*Document passage*
>>>

In 2002 the EU issued the Privacy and Electronic Communications Directive (2002/58/EC), which covers the sending of unsolicited commercial email. In December 2003 the British government transcribed the Directive into local law by implementing the Privacy and Electronic Communications Regulations 2003 ("PECR"). For the purposes of this bulletin PECR will be used to make cross jurisdictional comparisons between anti-spam laws in the United Kingdom/Europe and Canada.
Canada has also recently implemented anti-spam regulations to address the issue of unsolicited electronic mail. Originally tabled in early 2009, the Canadian Government has since developed and reintroduced its anti-spam legislation as Bill C-28, commonly known as the Fighting Internet and Wireless Spam Act' ("FISA"). Like PECR, FISA regulates the sending of commercial electronic messages which 'it would be reasonable to conclude has as its purpose, or one of its purposes, to encourage participation in a commercial activity'.
Principle Legal Obligations
Unsolicited Electronic Messages
Under PECR the sending of commercial messages by electronic mail is prohibited except where the individual in question has expressly signified their prior agreement to receiving such electronic communication or in certain other limited circumstances where consent can be implied. Electronic mail is defined in PECR as including any 'text, voice, sound, or image message sent over a public electronic communications network which can be stored in the network or in the recipient's terminal equipment until it is collected by the recipient'. Electronic mail has therefore been given a wide meaning and includes email and text picture, video and voicemail messages.
An electronic message or communication under FISA means any form of telecommunication, including text, sound, voice, and image. The definition of 'commercial electronic message' is equally as broad, with emphasis being placed on the content, form, and deemed purpose of the message.
Each message must conform to the FISA requirements and must include prescribed information to identify the sender (or on whose behalf it has been sent); information enabling the recipient to readily contact the sender and an unsubscribe mechanism which must be offered for free. In comparison PECR requires minimal content requiring only that the identity of a sender is not disguised or concealed and the inclusion of a valid address by which a recipient can opt-out of receiving the electronic mail.
PECR and FISA are similar in that they require consent (express or implied) to be obtained prior to the sending of unsolicited commercial mail and, as such, each operate on an opt-in basis.
Guidance on PECR issued by the Information Commissioner's Office highlights that senders of electronic mail must obtain a positive indication of consent from the individual intended recipient. In the Information Commissioner's view, express consent must be in some form of communication where an individual knowingly, and with full understanding, indicates consent. Examples given by the Information Commissioner include clicking an icon, sending an email or subscribing to a service. In the Information Commissioner's view, failing to register an objection will, by itself, be unlikely to constitute valid consent though failing to indicate objection may, in context, be part of the mechanism by which consent is given.
Under FISA, and unless an exemption applies (such as the implied consents situations described below), the sender of unsolicited commercial mail must first obtain the express consent of the intended recipient before sending such mail. In seeking express consent the sender should set out the purpose for which the consent is being obtained together with information identifying the persons seeking consent (or on whose behalf it is sought).

<<<

*Given data*
>>>

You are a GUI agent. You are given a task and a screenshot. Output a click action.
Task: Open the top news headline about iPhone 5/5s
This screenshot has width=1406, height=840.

<<<

*Task description*
In the passage comparing UK and Canadian anti-spam laws, copy the text word for word from "Guidance on PECR" to "consent is given.". The lines are not needed for what comes next.

*Solution to this problem*
Guidance on PECR issued by the Information Commissioner's Office highlights that senders of electronic mail must obtain a positive indication of consent from the individual intended recipient. In the Information Commissioner's view, express consent must be in some form of communication where an individual knowingly, and with full understanding, indicates consent. Examples given by the Information Commissioner include clicking an icon, sending an email or subscribing to a service. In the Information Commissioner's view, failing to register an objection will, by itself, be unlikely to constitute valid consent though failing to indicate objection may, in context, be part of the mechanism by which consent is given.